最後の恋



「やっぱり外寒いっすね」

「そうだね。あ、っていうかこんなこと聞くのはなんなんだけど…」

「ん?」


どうしても気になってしまい、お店をでてすぐに足が止まった。



「お金…大丈夫?この前の食事も今日の入園料だって払ってくれたでしょ?」



私がそう聞くと、椎名はクスッと笑う。



「莉奈さん、営業部は完全に実力査定の部署って知ってますよね?」


「えっ?あぁ…うん。知ってるけど」


うちの会社は、営業部だけは完全実力主義の部署だ。

上司も部下も関係ない。

つまりは契約をとってナンボ。

だから若くしてトントン拍子に出世しちゃう若手社員もいるし、飛び級昇格する人も稀にいるらしい。
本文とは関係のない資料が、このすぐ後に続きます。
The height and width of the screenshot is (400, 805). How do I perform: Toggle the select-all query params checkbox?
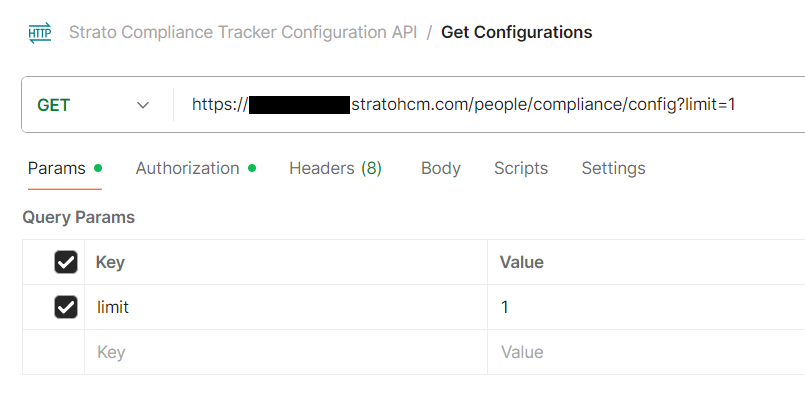pyautogui.click(x=66, y=262)
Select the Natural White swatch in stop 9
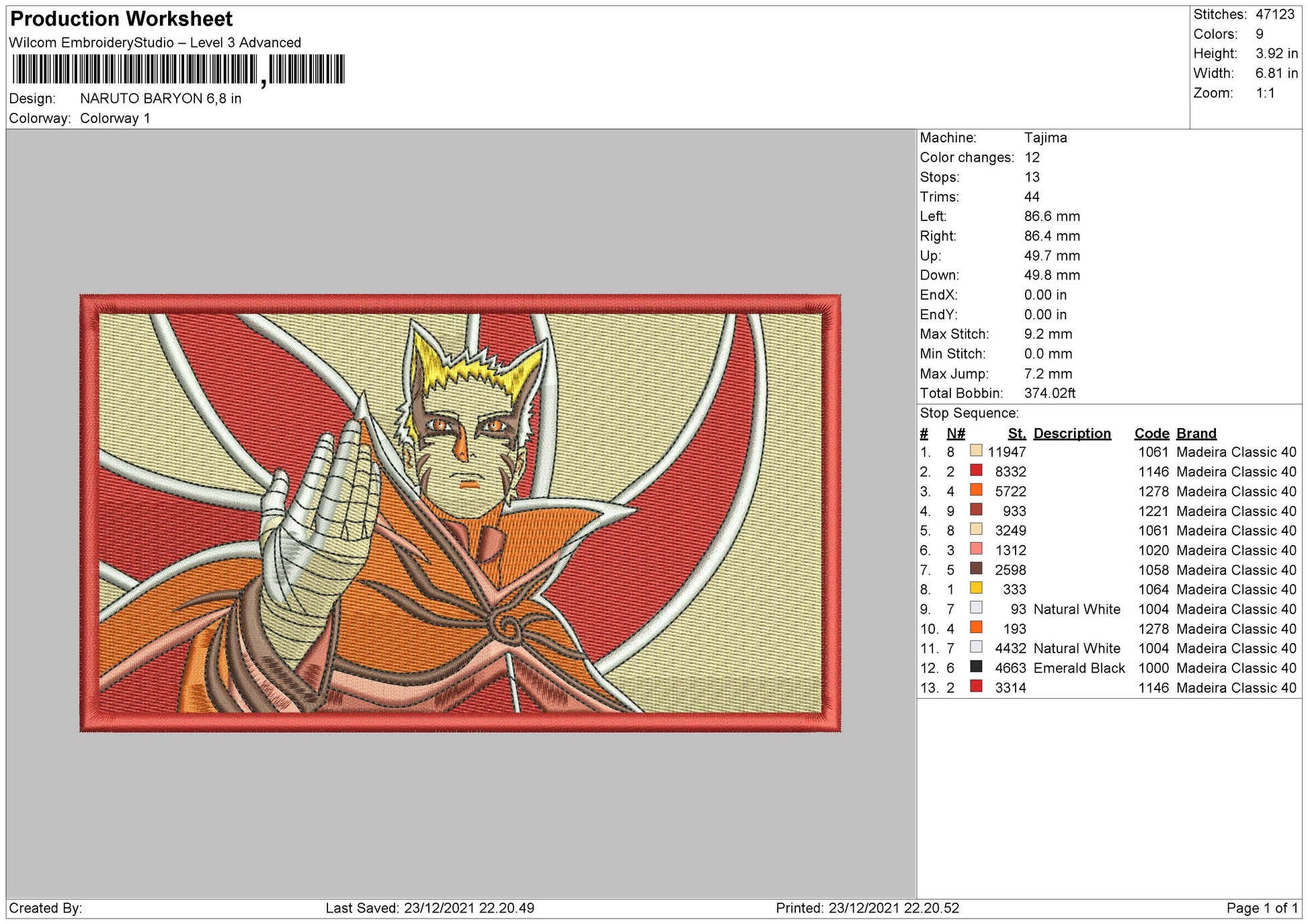Image resolution: width=1308 pixels, height=924 pixels. (976, 607)
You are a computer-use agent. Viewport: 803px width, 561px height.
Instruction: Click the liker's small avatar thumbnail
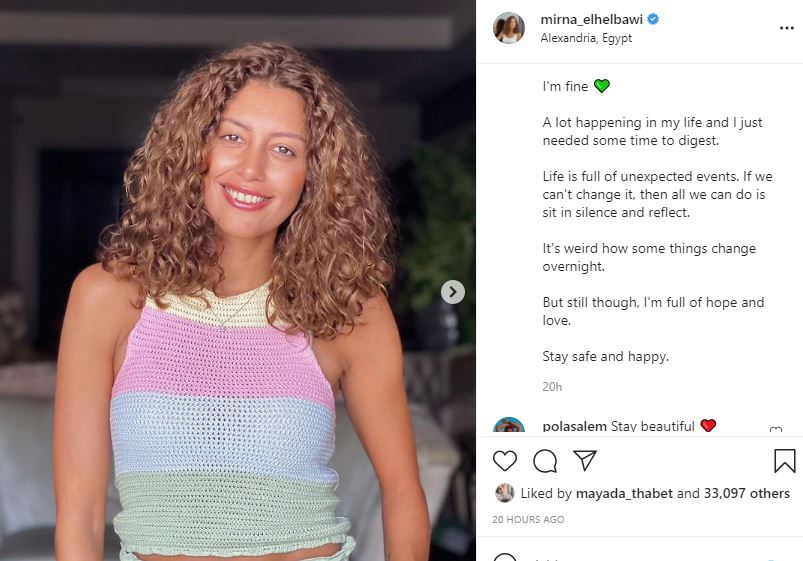click(505, 493)
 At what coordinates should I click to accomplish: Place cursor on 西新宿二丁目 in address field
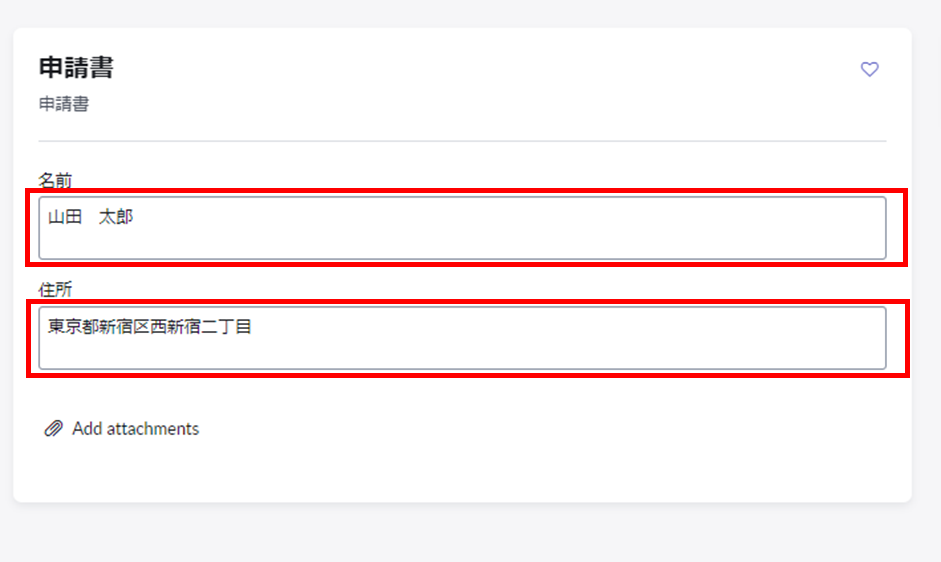coord(200,327)
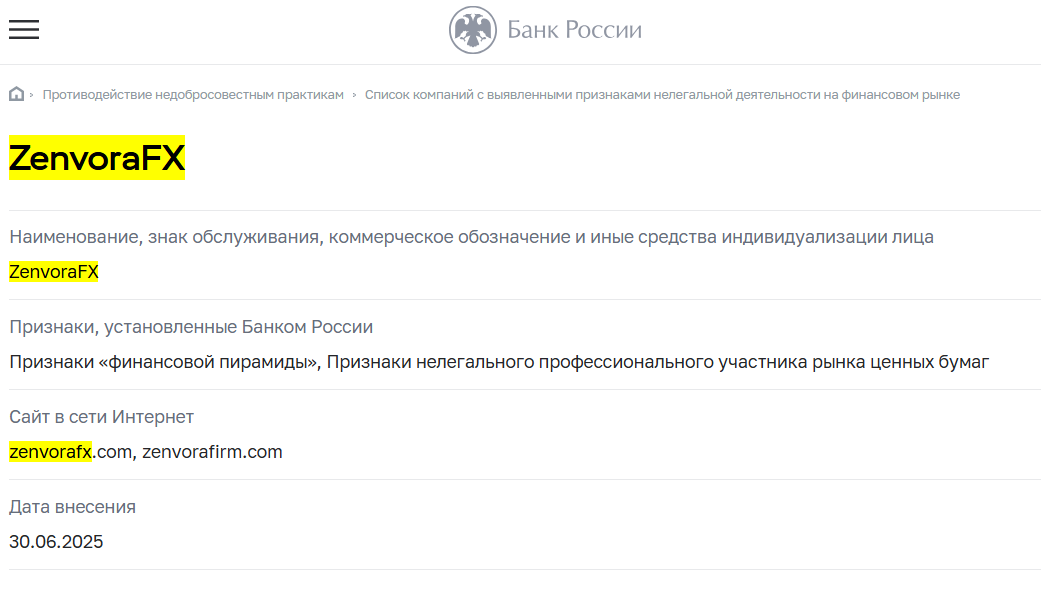Viewport: 1041px width, 595px height.
Task: Click the 'Признаки «финансовой пирамиды»' text
Action: click(164, 362)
「営業部は契約数に応じて毎月臨時ボーナスが出るんですよ」


毎月ボーナス?

それは初耳だな。



「自慢してるみたいで嫌やけど…俺、先月の契約数ナンバー2やったんです。だからお金なんて全然余裕です!ってことで寒いけどもうちょっとだけ遊びましょね!」


椎名は満面の笑みで私を見ている。



「そっか。じゃあ…なんか申し訳ないけど。ごちそうさま!甘えさせてもらうね」


私がそう言うと椎名はニッとはにかむように笑った。


「じゃあ、いきましょ!」



ビューッと吹いた冷たい風に、目を細めながら歩き出す。

冬は苦手だ。歳をとるごとに年々寒さに弱くなっている気がする。


「あ!あれです、あれ!」


しばらく歩いていると、椎名の声と指差した先に、メリーゴーランドが見えた。

わぁー、メルヘン。

可愛いすぎるメリーゴーランドだ。


「先月新しくリニューアルしたらしいっすよ!」

「そうなんだ?確かに綺麗かも」

「雑誌でチェックしてたんす」

「雑誌?そうなんだ」


発言が可愛いと思った。

もしかして雑誌で調べてたとか?

だとしたらもっと可愛い。


腕に付けたフリーパスのブレスバンドを見せ、私達はメリーゴーランドの列に並んだ。


前には家族連れのような四人が立っていた。

私と同じくらいの年齢っぽいママらしき女性と、こちらも同じくらいのパパらしき男性。

その二人に挟まれるように立つ、小さな男の子と女の子。

キャッキャと笑う子供達の姿はとても楽しそうだった。

そして同時に思ったのは理想の人生プランでは私もこんな風になるはずだったのになぁ、とか。

理想が叶っていれば、25で結婚して26で出産して…私も今頃は立派な母になれていたはず、とか。そんなことを考えた。